Troubleshooting File Not Found Exception" - "Could not load file or assembly"
I'm experiencing this on Ubuntu, using .net 6, trying to use SQLite.
This same application was talking to SQLite just fine yesterday - but now:
"System.IO.FileNotFoundException: Could not load file or assembly 'Microsoft.Data.Sqlite, Version=7.0.5.0, Culture=neutral, PublicKeyToken=adb9793829ddae60'. The system cannot find the file specified."
The file Microsoft.Data.Sqlite
is right there in the same folder as the binary.
On windows, to really deeply troubleshoot this we used to use fuslogvw
(fusion log viewer) -- and another technique was to overload the Assembly Resolve method and log what it's doing when it fails.
(i.e. AppDomain.CurrentDomain.AssemblyResolve += AssemblyUtils.AssemblyResolver;
-- a technique I've used a lot, initially inspired by this code from Joseph "Linqpad" Albahari: C#4 Chapter 17 - Assemblies - C# in a Nutshell - Code Listings )
On ubuntu... I don't know what to do! -- but some research has shown me a way!

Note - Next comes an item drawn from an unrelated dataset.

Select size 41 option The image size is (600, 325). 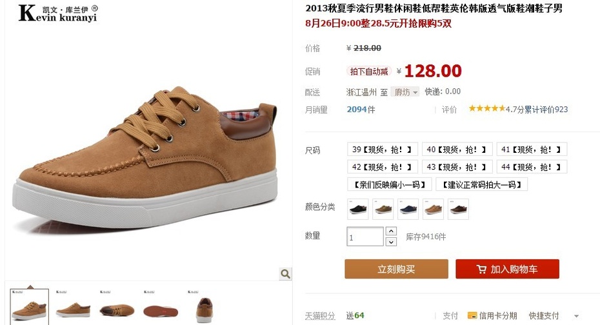[x=532, y=150]
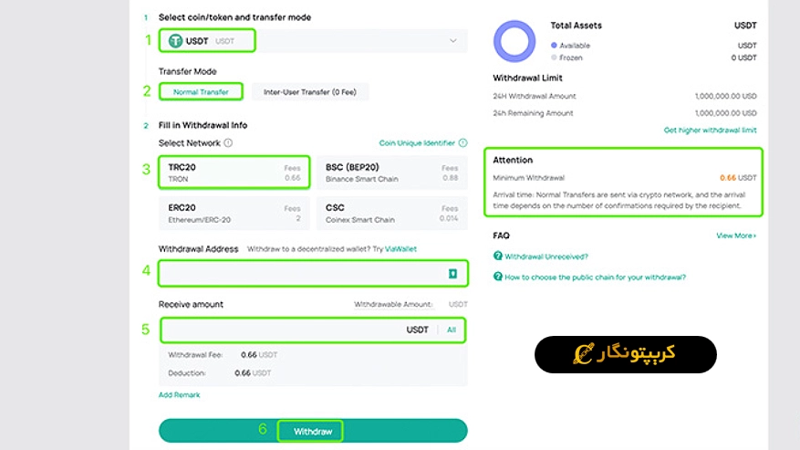Expand the coin selection dropdown arrow
This screenshot has width=800, height=450.
(453, 41)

TL/DR -- at this point I went down a dotnet-trace
rabbit hole, which you can go ahead and read, or you can skip down to Running with the LD_DEBUG Environment variable to see how I used the LD_DEBUG
environment variable to really solve the issue. I'm sure dotnet-trace
will be useful for other issues.
There is a tool called dotnet-trace
-- hence here is a guide to:
Troubleshooting File Not Found Exception" - "Could not load file or assembly" with dotnet-trace
1. install dotnet-trace
Install dotnet-trace
on the machine where the app is failing.
Like so:
dotnet tool install --global dotnet-trace
The last part of the output from this:
You can invoke the tool using the following command: dotnet-trace
Tool 'dotnet-trace' (version '7.0.421201') was successfully installed.
Now -- the basic process is:
- Run your application (the one that experiences the problem)
- Find out its process id
- Tell
dotnet-trace
to trace that process id, and capture events related to assembly loading - Stop
dotnet-trace
- Find the file it has created
- Import that file onto your windows machine and inspect it there (using visual studio)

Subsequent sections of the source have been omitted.